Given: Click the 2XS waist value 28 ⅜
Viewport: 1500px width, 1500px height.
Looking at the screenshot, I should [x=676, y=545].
========
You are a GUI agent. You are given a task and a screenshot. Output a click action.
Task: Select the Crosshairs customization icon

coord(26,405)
========
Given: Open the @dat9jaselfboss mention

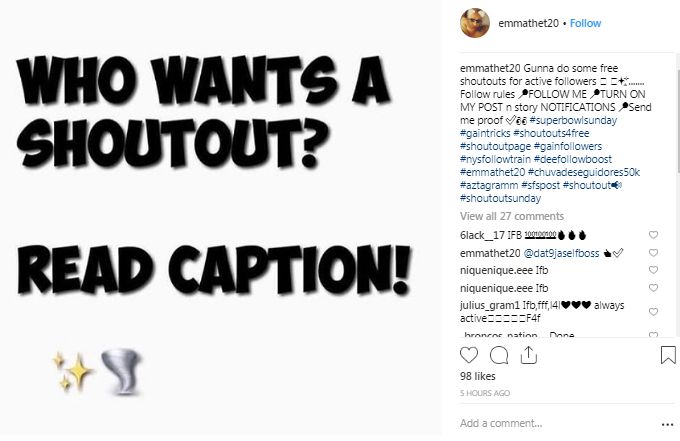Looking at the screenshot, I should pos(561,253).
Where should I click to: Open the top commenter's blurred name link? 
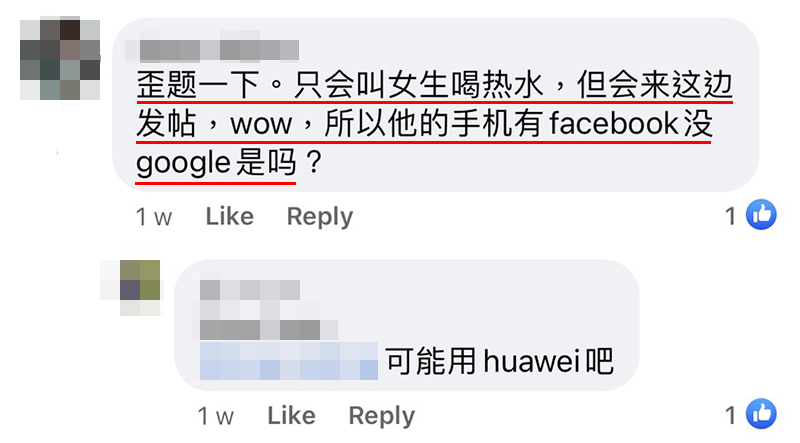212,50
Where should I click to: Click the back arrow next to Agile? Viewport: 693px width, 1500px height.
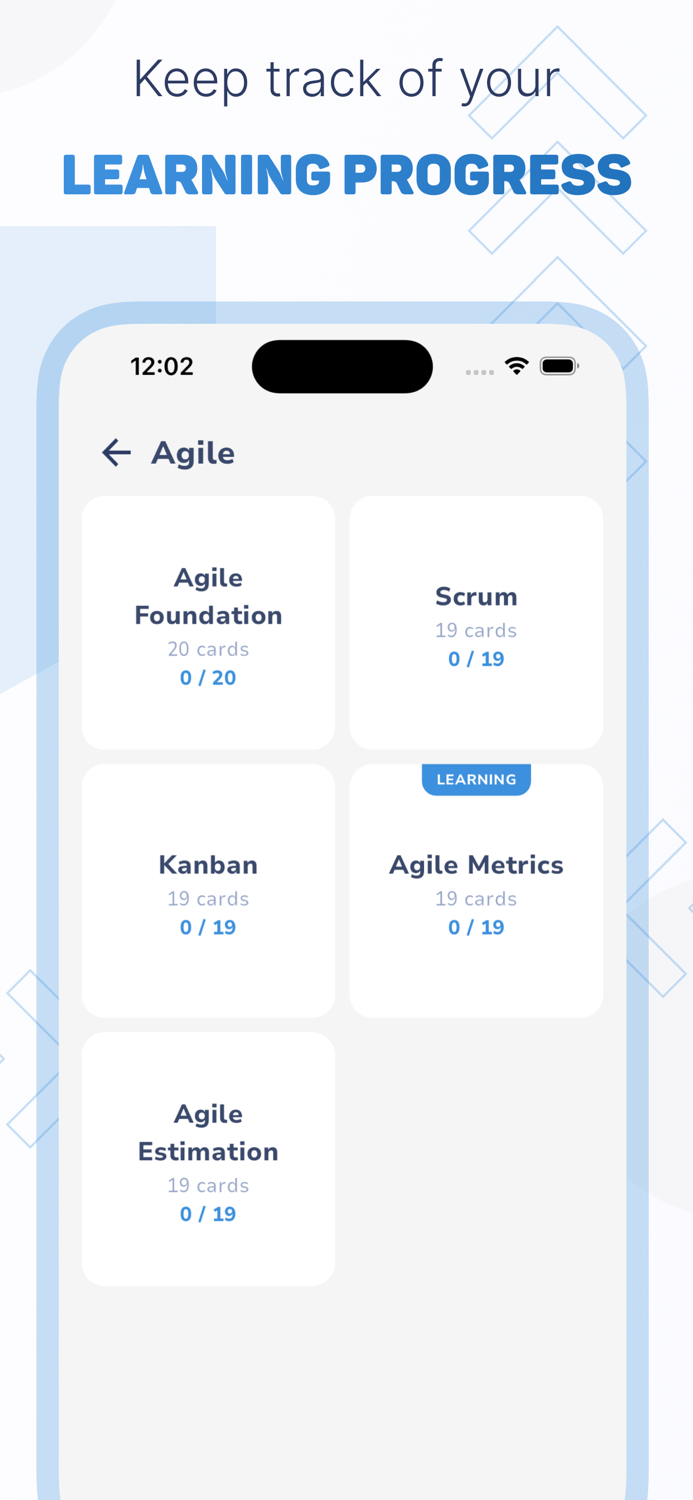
========
• What you need to do:
Reproduce the listing above only between the lines holding "Where should I click to: Open" and "Where should I click to: Click", inclusive. Every line must match exactly, and pictures are dropped.

• Reply to the exercise:
Where should I click to: Open the top commenter's blurred name link? 
212,50
Where should I click to: Click the back arrow next to Agile? Viewport: 693px width, 1500px height.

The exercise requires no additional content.